I’m convinced the hardest thing to do as a producer is to extract the maximum essence of a musician in a recording session and not allow production sparkle to gloss over the natural talent. Ben Winship produced (he just released a recording of his own, Toolshed, that I recommend) the new album from Natalie Padilla, Fireweed, and he seems to have done just that. Padilla is a national fiddle champ, a fiddle professor at University of Northern Colorado, a member of the traditional bluegrass group Masontown, a violinist with the National Repertory Orchestra, and performs on her own.

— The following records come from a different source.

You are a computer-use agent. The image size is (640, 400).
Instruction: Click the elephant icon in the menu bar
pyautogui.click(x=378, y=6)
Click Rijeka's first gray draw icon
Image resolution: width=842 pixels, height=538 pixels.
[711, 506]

Virtually all of those facets make an appearance on this record.
The disc starts with Goose, a Celtic lilting fiddle tune. More important to know is it’s about a former roommate’s excitable terrier first thing in the morning. Let that picture come alive in your mind and you know how the song sounds. There are quite a few instrumental numbers on the album besides that one, many of them waltzes. They’re inspired by things as disparate as a fiddle contest, Janet’s Waltz, to Natalie’s mom, Nancy Ann.
Some of the best songs on the record showcase Padilla’s soaring vocals. Peasant & the Prince is a love song, albeit through the eyes of a resident of a country at war . Piggy Piggy Pie is a tale of driving by a pig farm full of cute piglets, but also being a self-aware carnivore. The title track evokes Fall in the mountains.
There are a number of musicians backing up Padilla on this record. But make no mistake about it, Fireweed is a fiddler’s showcase. There are waltzes and jigs and dances, hoedowns and festival jams and fiddle contests. It really is old-timey music at its finest.